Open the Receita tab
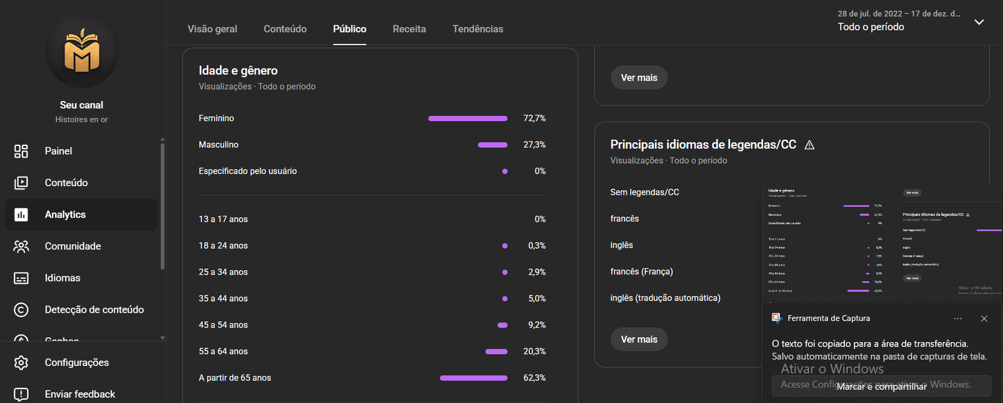pyautogui.click(x=409, y=29)
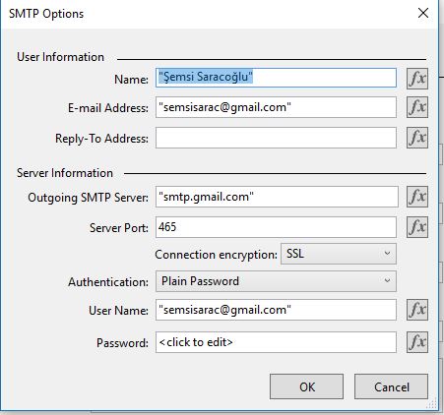The height and width of the screenshot is (415, 444).
Task: Focus the E-mail Address text field
Action: 276,107
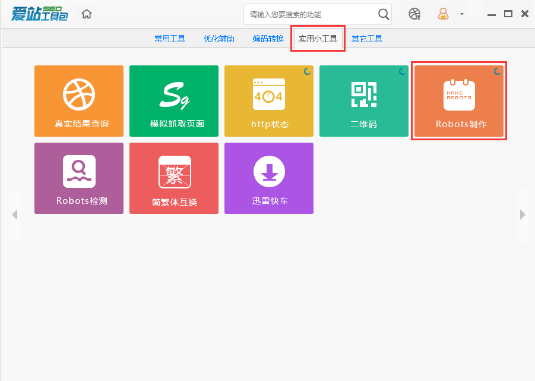
Task: Launch the Robots检测 detection tool
Action: 78,178
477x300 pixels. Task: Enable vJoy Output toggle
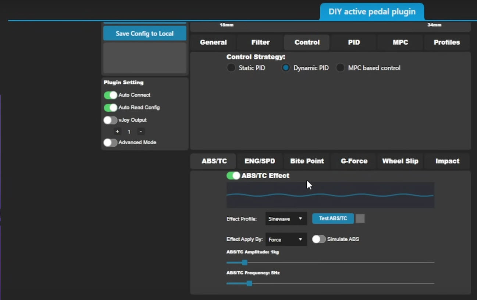pyautogui.click(x=110, y=120)
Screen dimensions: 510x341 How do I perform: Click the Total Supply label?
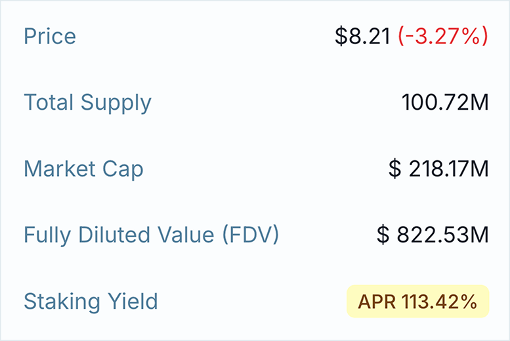pyautogui.click(x=87, y=102)
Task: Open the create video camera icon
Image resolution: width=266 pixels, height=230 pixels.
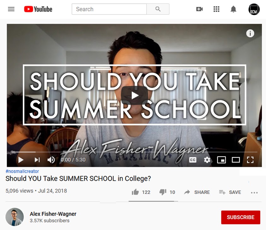Action: point(199,9)
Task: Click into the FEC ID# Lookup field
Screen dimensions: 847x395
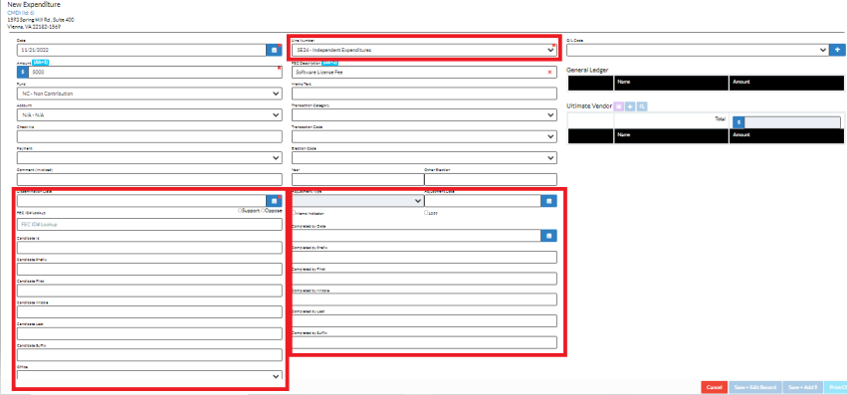Action: tap(149, 224)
^^^^^^^^^^^^^^^^
# [What you have to do]
None of the pictures should be copied, but every record above must be returned exactly.

# [The completed task]
Open the Receita tab
pyautogui.click(x=409, y=29)
The height and width of the screenshot is (415, 444).
Task: Focus the E-mail Address text field
Action: 276,107
Task: Launch the Robots检测 detection tool
Action: 78,178
477x300 pixels. Task: Enable vJoy Output toggle
pyautogui.click(x=110, y=120)
Screen dimensions: 510x341 How do I perform: Click the Total Supply label?
pyautogui.click(x=87, y=102)
Task: Open the create video camera icon
Image resolution: width=266 pixels, height=230 pixels.
Action: point(199,9)
Task: Click into the FEC ID# Lookup field
Screen dimensions: 847x395
Action: tap(149, 224)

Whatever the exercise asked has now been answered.